In 2014, director Steven Soderbergh released two experiments in editing on his website. One of them was a 108 minute “Butcher’s Cut” of Michael Cimino’s four hour epic Western Heaven’s Gate. The other experiment turned Steven Spielberg’s Raiders of the Lost Ark into a black and white silent film with the score from The Social Network. Each experiment transforms both films into something new but also remind us what makes them so special. However, these experiments allow an audience to understand filmmaking choices in the context of a new film.
Watching Pere Portabella’s Cuadecuc, vampir, I wondered if Soderbergh was familiar with this film. While shot as a documentary on the set of Jess Franco’s Count Dracula, most of the film’s sixty minute running time consists of footage from the film. Except Portabella transforms this footage into high contrast black and white images. He and editor Manel Esteban cut theses scenes with shots from the crew or show the sets from angles that remind you this is make believe. There’s an eerie, proto-industrial score from Carles Santos but no dialogue except at the end of the film. Occasionally stock footage from the modern day appears like a car or a train.
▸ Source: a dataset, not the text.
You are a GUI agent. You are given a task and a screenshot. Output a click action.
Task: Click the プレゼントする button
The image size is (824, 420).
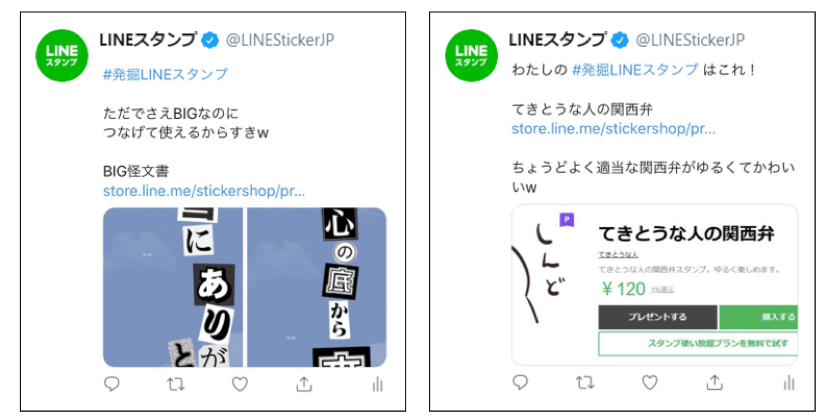pyautogui.click(x=657, y=317)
The resulting transformation truly transforms its source material and becomes one of the best Dracula movies. Changing the color film into high contrast black and white boils all of the images into a striking graphic look. Jess Franco’s film becomes something that is legitimately terrifying and surreal. The shot of the brides ready to feed on a child becomes absolutely monstrous, their hunger and the moving sack only adding to the terror. Christopher Lee hunting and stalking Soledad Martinez in the middle of night becomes downright chilling. When Martinez’s Lucy returns as a vampire, her now silent figure becomes a ghostly presence thanks to the black and white film. Even the shots of the crew, lighting rigs (lights frequently whiteout actors) and construction of the sets only add to the surreality. It serves as a reminder that films are dreams constructed for us, even if those dreams occasionally are nightmares. Pere Portabella clearly admires things in Franco’s film but truly finds ways to turn it into an entirely different beast.
Portabella also injects other things into the film. There’s a vein of humor and joy that run through this film. Numerous behind the scenes shots of Christopher Lee smiling get cut into the film. When Jonathan Harker shows a photo of Lucy and Mina to Dracula, instead of cutting to Lucy, the film cuts to Soledad Martinez in a keyhole frame smiling and winking to the camera. Maybe the most fun conceit is the “death” of Dracula. The penultimate scene shows Harker and Quincey Morris sitting in an empty auditorium while Dracula sits at a desk. Harker and Morris look on in horror as Dracula first takes out his contact lense, removes his moustache, then some more make up, and finally he is no more. Who sits before us is Christopher Lee, Dracula no more. A symbolic death but a reminder once the make up goes on Dracula lives again.
The film ends with Christopher Lee reading the end of Bram Stoker’s novel. His excitement to read this to the camera, as if the person behind it never read the book, is palpable. The film that precedes this scene asks that you are familiar with the book. Director Pere Portabella reworks Jess Franco’s film from an okay one with some great moments into something that is truly memorable. The result is a film that’s as much a nightmare as any black and white silent films it emulates. It’s a film that wants to scare us as it reminds us of the magic of movies.